Few have been as publicly forthright as that. Nevertheless there clearly have been abuses of final salary pension schemes at the highest level, which Greenbury's recommendations will highlight. Further, shareholders have a right to know the total cost to the company of each director. As remuneration consultants MM&K point out, 'For a director who receives a significant salary increase in his 50s, and who participates in a defined benefits pension plan, the additional funding can be enormous and may surprise shareholders'. Anne Robinson, director general of the National Association of Pension Funds agrees. 'The numbers for older directors and late joiners to the board can be very large. The changes in disclosure will show up in sharp relief how very expensive it is for high-paid people coming late into a company.' How large these figures turn out to be will depend on actuarial interpretation, where the assumptions required to reach a figure are highly sensitive and subjective. This is where the difficulties begin. As Paul Haines of Sedgwick Noble Lowndes observes, 'Everybody agrees with the basic principles of Greenbury, but bald statements of costs will need to strip out elements such as the investment effect. If investment values have gone up during the year, this will reduce the cost of funding an increase in benefits.' These interpretations will create problems for companies. 'Small changes in actuarial assumptions can create anomalies,' affirms Chris Pearce, finance director of Rentokil and chairman of the technical committee of the 100 Group of UK Finance Directors. 'If companies can't be confident of what's going to appear in their accounts we could see a move towards defined contribution' - ie money purchase schemes.
At this point the Greenbury recommendations start reaching way beyond the board, since the focus widens to pension schemes in general. 'Some companies don't realise how much pay rises for employees who are part of a defined benefit scheme can cost, particularly when there is a surplus in the pension scheme,' says Richard Mulcahy of actuaries Bacon & Woodrow. 'This realisation will increase the trend towards defined contribution.' His views are echoed both by Robinson ('Greenbury will be another nail in the shoe of pensions being based on defined contributions') and by Haines ('We're in line for another piece of legislation arguing against defined benefits').

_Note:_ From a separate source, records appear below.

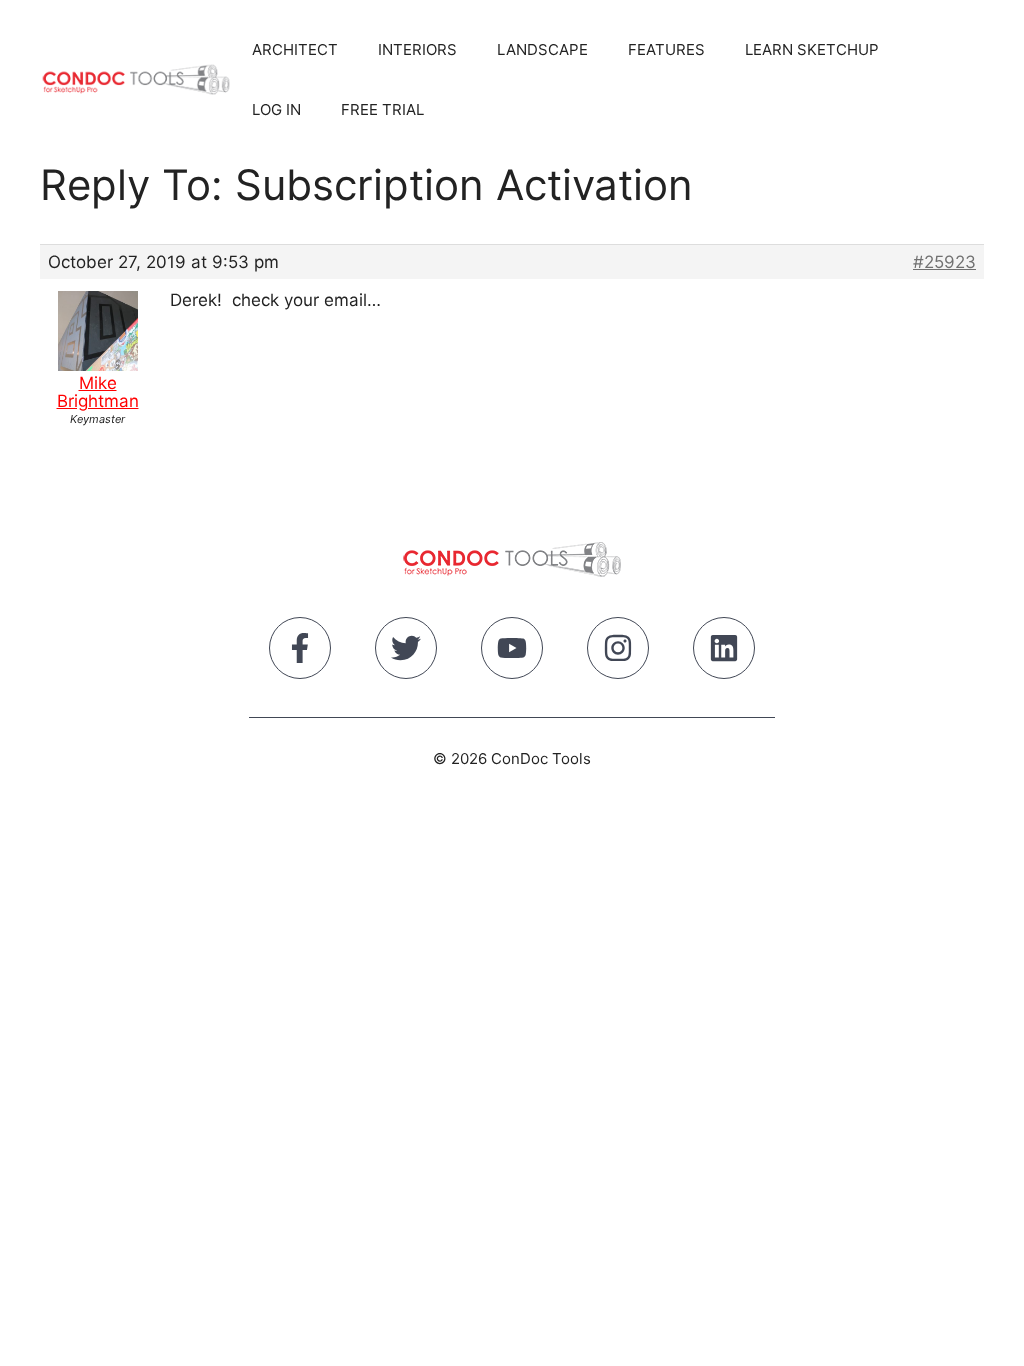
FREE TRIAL (382, 109)
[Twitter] (406, 652)
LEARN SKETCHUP (812, 49)
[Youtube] (512, 652)
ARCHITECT (295, 49)
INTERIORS (417, 49)
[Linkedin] (724, 652)
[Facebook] (300, 652)
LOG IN (276, 109)
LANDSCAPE (542, 49)
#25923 (944, 262)
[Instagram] (618, 652)
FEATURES (666, 49)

However the extent to which the tail of disclosure will wag the dog of pension scheme structures is disputed. Rentokil's Pearce argues that 'Defined benefit schemes are such a major part of British retirement packages that any move to defined contributions would be slow.' But Peter Tompkins of Price Waterhouse, a member of the Institute of Actuaries' pensions board, believes otherwise. 'All directors must now think about the value of their company's schemes and the cost to the company of these schemes. The knock-on effect - for those outside the board - of Greenbury's recommendations on pension disclosure will be even greater than those on share options.'.